希望の持てるチームに生まれ変わった神戸=監督交代、J1残留へ向けて
最下位京都に完敗し、降格圏に転落
就任後の初練習で指導する和田新監督(中央)。昨季同様、シーズン途中でチームを引き継いだ 【写真は共同】
では、今季の神戸はどのようにここまで厳しい状況に陥ったのか。シーズン当初からの戦いぶりを振り返りたい。
昨夏から指揮を執ってきた三浦監督がスタートからチーム作りができるということで、今季始動時の期待は大きかった。「AFCチャンピオンズリーグ(ACL)出場を目指す」と大きな目標を持ちながらも、昨季と違い、「まずはクラブ最高記録となる一けた順位を目指す」と現実的な目標を掲げた。安定した力でJ1中位以上に定着できるチームになることが期待された。
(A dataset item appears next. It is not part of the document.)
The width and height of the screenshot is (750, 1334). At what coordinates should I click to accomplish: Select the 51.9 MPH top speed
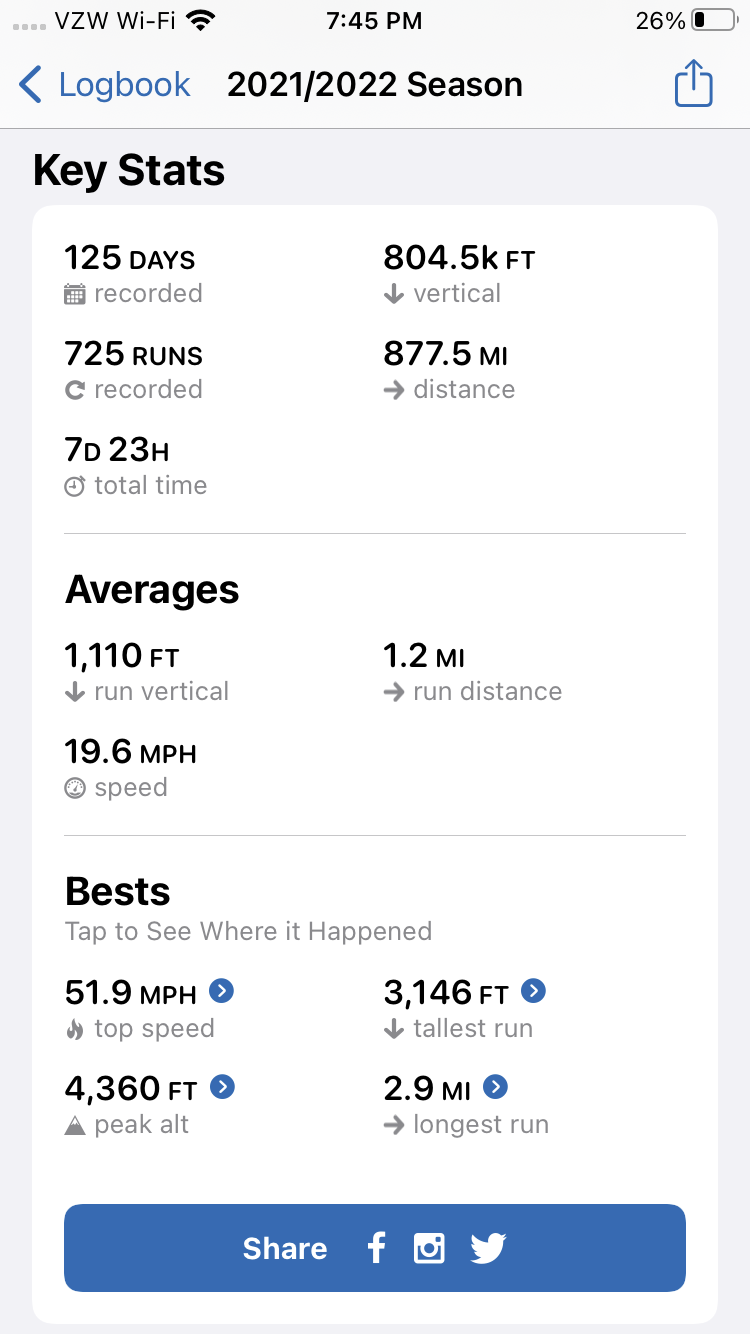coord(130,992)
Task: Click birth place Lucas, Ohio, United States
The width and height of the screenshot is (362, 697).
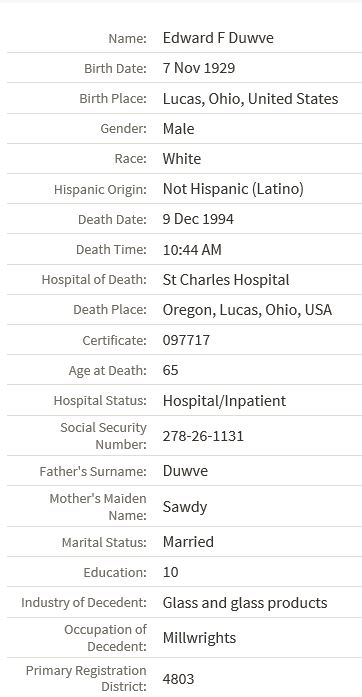Action: [250, 99]
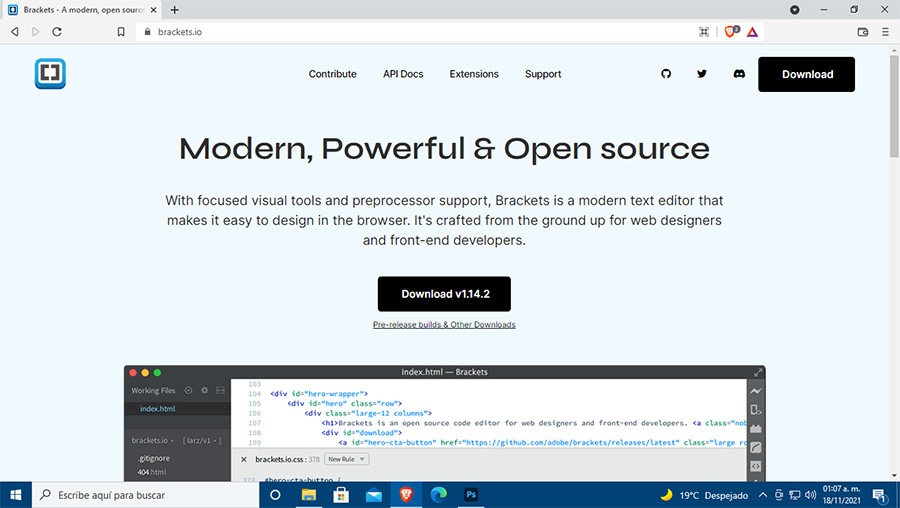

しかし、現実はそううまくいかなかった。リーグ開幕戦の京都戦こそ2−0と快勝したものの、その後5試合で1分け4敗。たとえ1勝しても、次の試合で再び散々な内容で敗れるという試合が続き、三浦監督が解任となるまでのリーグ22試合での結果は5勝6分け11敗。勝ち点21しか挙げられず、下位に低迷した。
負傷者の続出、戦術面の問題
だからといって、主力がそろっていれば問題がなかったのかというと、そうではない。戦術面にも大きな問題はあった。三浦監督は今季の戦いについて、「プレスをかける方法と、引いて守る方法を使い分けられるようにしたい」と開幕前から繰り返し話していた。だが、実際にピッチで表現されていたのは、自陣に引いてピッチを区切るようにして1人ひとりに与えられたゾーンを守るだけにも見える、古典的なゾーンディフェンス。以前に神戸が得意としていた連動して自分たちから仕掛ける“攻撃的な守備”は消え失せ、自陣深い位置に押し込まれることが当たり前となった。
それにより、ボールを奪えたとしてもその位置は必然的に低くなり、攻撃につなげることが困難になった。今季ここまで、リーグワーストの警告55、退場9(第24節終了時点)という記録を残しているのも、「それは相手についていっている守備だから」(MF吉田孝行)にほかならない。時には前線からプレスをかけてペースを握ることがあったのだが、それがベースにされることはなかった。コンディション面を考慮したことも理解できるが、機能する可能性が高い方法を選択しなかったことには疑問が残る。選手に取材をする中で、「神戸には積極的にボールを奪いにいくサッカーが合っているのではないか」とぶつけた際には、「今は今のやり方があるので……と言葉を選びながらも同調する選手も少なくなかった。それだけに残念だった。
遅かった監督交代
特に多くのチームメートから「神戸の心臓」とまで信頼されてきたボッティを重用しないことには首を傾げるばかり。彼を使うようになって好調の兆しが見えたかと思っても、過去の試合を見ても効果的ではなかったFWの位置での起用が多く、どうしても“攻守別離”の戦いから抜け出すことができなかった。パス出しに物足りなさがあるのではないか、という少々ネガティブな意味をこめて「松岡亮輔とエジミウソンのボランチをどう思うか」と聞いた際の、「あの2人は本当にセカンドボールを拾う」という返答は、前指揮官らしいものだった。
こうした要因があり、結局これといったチームとしての戦い方を構築できなかった神戸は、攻守において中途半端なまま試合を繰り返し、勝ち点を落とし続けた。白星を挙げたとしても、良い流れが続かない。ここまでいまだ連勝なしと、モチベーションの部分でも課題を感じさせた。そして9月5日の天皇杯2回戦では、JFLのMIOびわこ草津相手にもふがいない戦いしかできず辛勝に終わると、リーグ第22節の京都戦では0−3で完敗。ようやくここで、クラブは指揮官の解任を決心した。厳しい状態が以前から続いていただけに、このタイミングでの監督交代は遅かったように思われるが、それでも交代に踏み切ったことは大きかった。